Why don’t I feel like I’m enough? I’m incredibly fortunate to have such amazing parents. They never failed to put food on the table, provide unconditional unconditional love and support, and everything in between. In fact, they did such a great job that for 20+ years, I couldn’t think of a single thing they could have done better. You can’t live up to perfection.

Although my parents are damn near perfect, there’s always room for improvement – Is this true, part of the problem, or something we’re supposed to tell ourselves? I hope to follow in my parents footsteps, with a few adjustments that I’ll keep to myself, out of respect. I can only dream that I have two children to carry on the same ;). For as much of a mess as I am at 25, I’m still in decent shape to get there. I instinctively wanted to write that “Nothing is perfect, but when I can do the same for my children as my parents did for me, life will be perfect.” This statement forces the realization that I’m waiting for life to be perfect. There’s absolutely no reason to wait for anything to allow yourself to fully enjoy life. Furthermore, I’m implying that my goal in life is to be perfect, which isn’t possible if there’s always room for improvement. I’m stuck in the infinite waiting game. James Carse' Infinite Games reference. If I don’t evolve this mindset, I’ll never be happy, or enough.

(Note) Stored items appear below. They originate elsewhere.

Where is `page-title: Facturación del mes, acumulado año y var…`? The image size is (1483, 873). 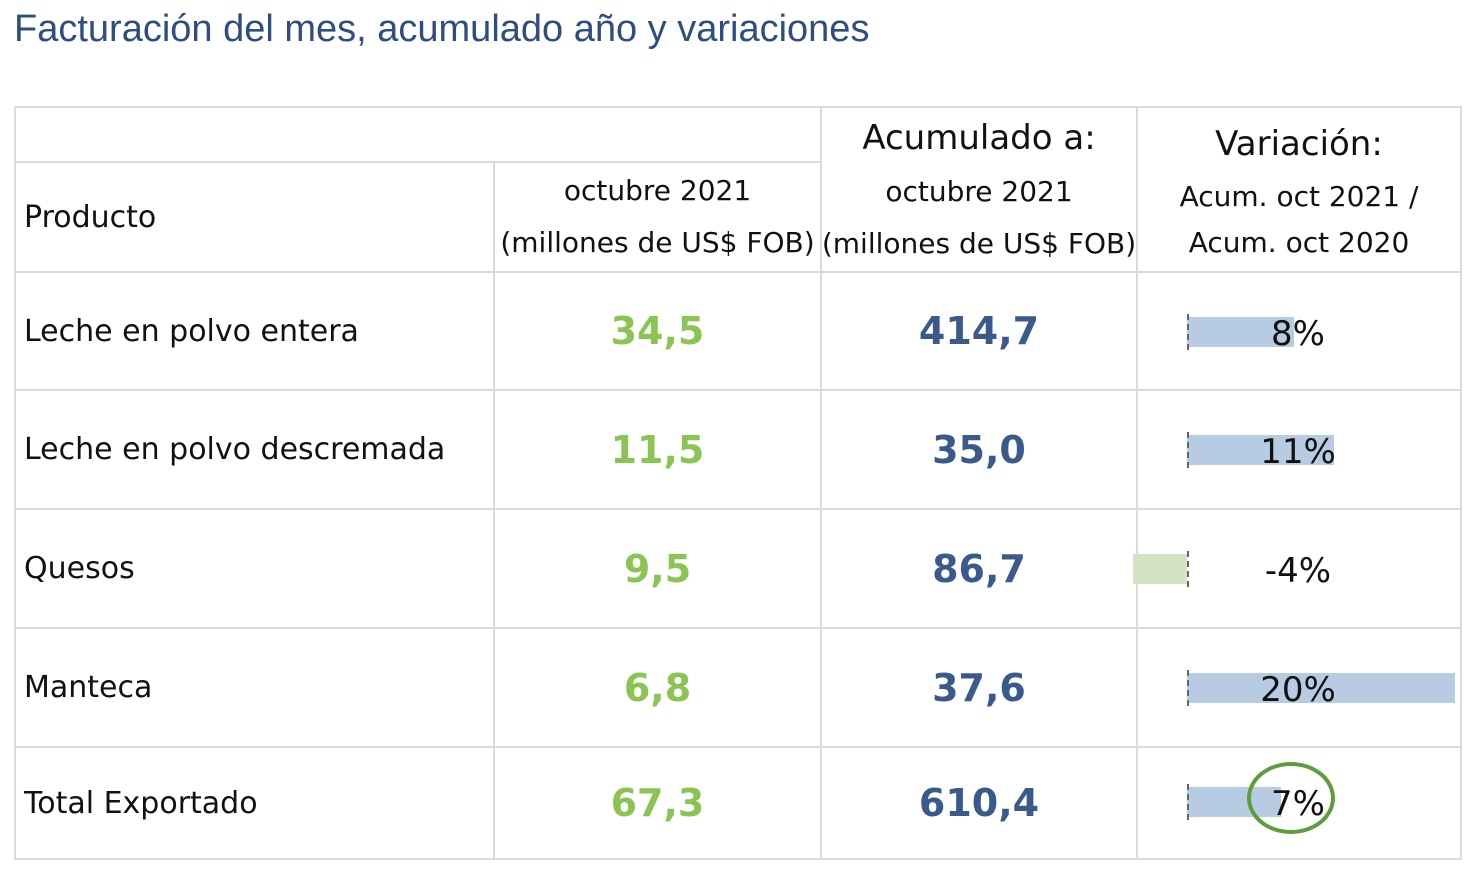
page-title: Facturación del mes, acumulado año y var… is located at coordinates (442, 29).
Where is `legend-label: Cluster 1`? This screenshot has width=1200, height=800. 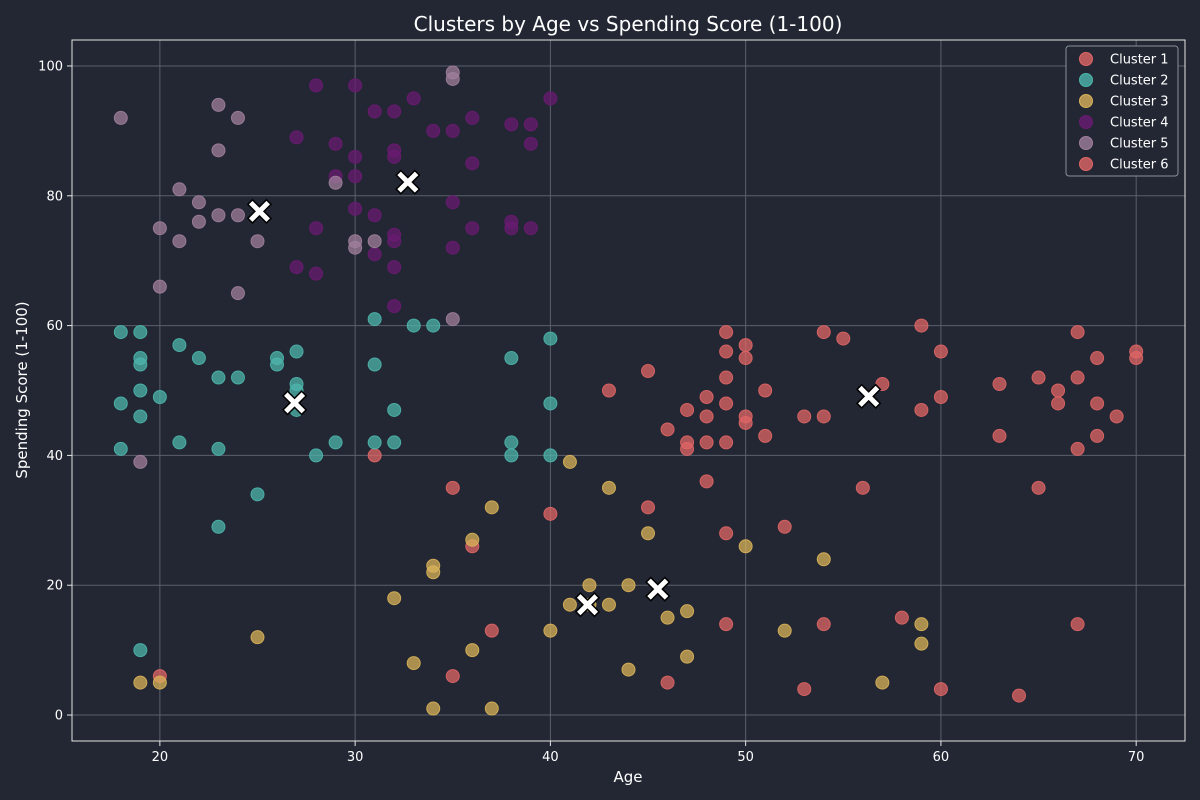 legend-label: Cluster 1 is located at coordinates (1140, 60).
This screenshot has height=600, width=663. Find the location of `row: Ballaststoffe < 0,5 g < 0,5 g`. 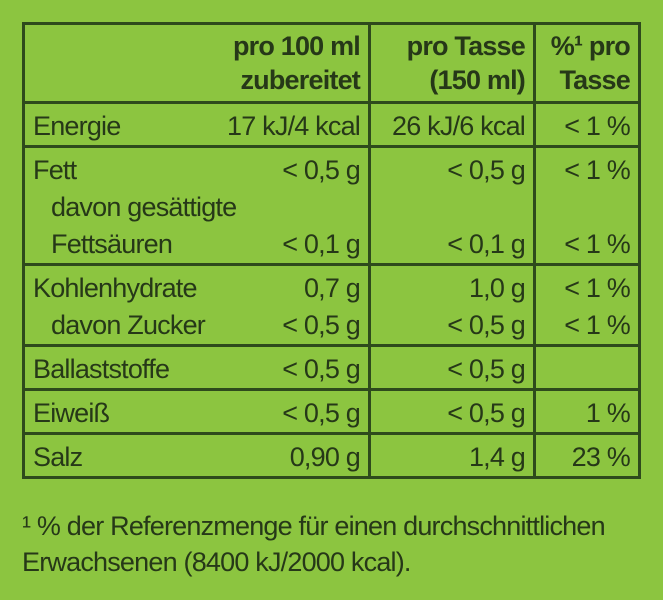

row: Ballaststoffe < 0,5 g < 0,5 g is located at coordinates (332, 367).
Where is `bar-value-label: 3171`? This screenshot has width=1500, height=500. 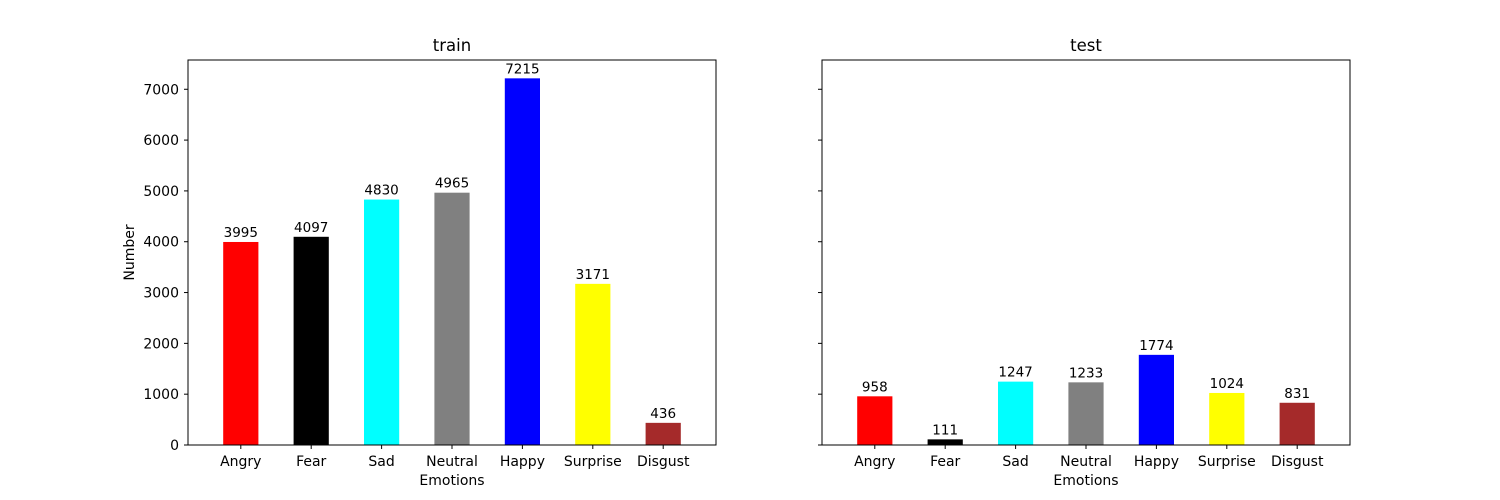
bar-value-label: 3171 is located at coordinates (593, 275).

I think this is the exact emotional turmoil that I’m supposed to work through in my 20s. I’m wrestling with something new nearly every week, but the fact that there’s something new every week tells me how quickly I’m learning and evolving. I don’t expect this to always be true. One day, ‘when everything works out,’ I totally see myself looking back at these nights of my 20s with nostalgia and chuckling. I don’t yet know what I’ll find the funniest. Probably all of it. Returning from the tangent, I refuse to “wait” for anything or anyone. I genuinely love the life I have now, and will regret it if I don’t enjoy the ridiculousness (growth) as it happens. As I’m told at work, keep it simple. It’s time that I let go of any idea of not being enough, or even being too much. It’s creating more problems than it’s solving.